Sir Clement's break was caused by his perceiving, upon suddenly turning around, that Jerningham's man stood near, with a suspicious cock of the head. This Gregory was just the fellow to steal up without noise; he had long cultivated the silent footfall. He was a lean man of about thirty-five years; a little bent, and with a long neck, so that his head always seemed hastening before his body, which could never catch up. He had a small, sharp face, of an ashen complexion, and with fishy, greenish eyes; his expression was that of cunning cloaked in calm impudence.
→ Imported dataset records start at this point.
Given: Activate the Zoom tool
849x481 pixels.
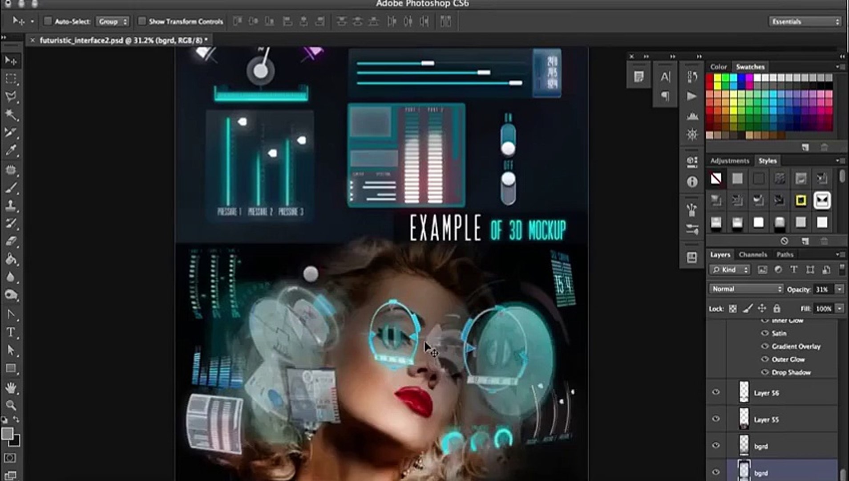Looking at the screenshot, I should pyautogui.click(x=11, y=405).
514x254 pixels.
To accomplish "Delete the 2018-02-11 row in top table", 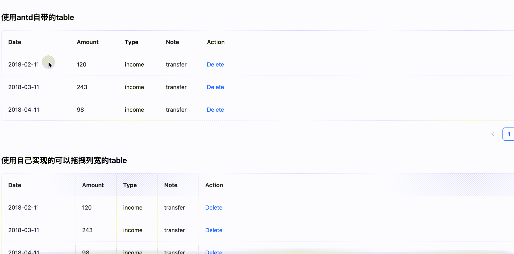I will click(x=215, y=65).

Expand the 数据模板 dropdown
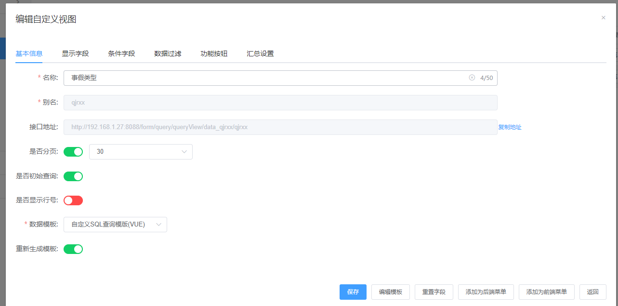(x=115, y=225)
"No offence, sirs," said he, glibly, stepping forward with bowed head. "I couldn't help hearing a little. If I may say so, sirs, my master needn't yet look abroad for one to do his business. I think I have a shift or two still, if I may be so bold."
"You may not be so bold, Gregory," said Jerningham. "Disguises are well enough in Spanish tales and stage plays; but you'd be caught, and all brought home to me and the bishop's ears. He could stay our ship at the last hour, an he had a mind to. Go to; and do and speak when you are bid, not else."
The serving-man stepped back, looking humiliated.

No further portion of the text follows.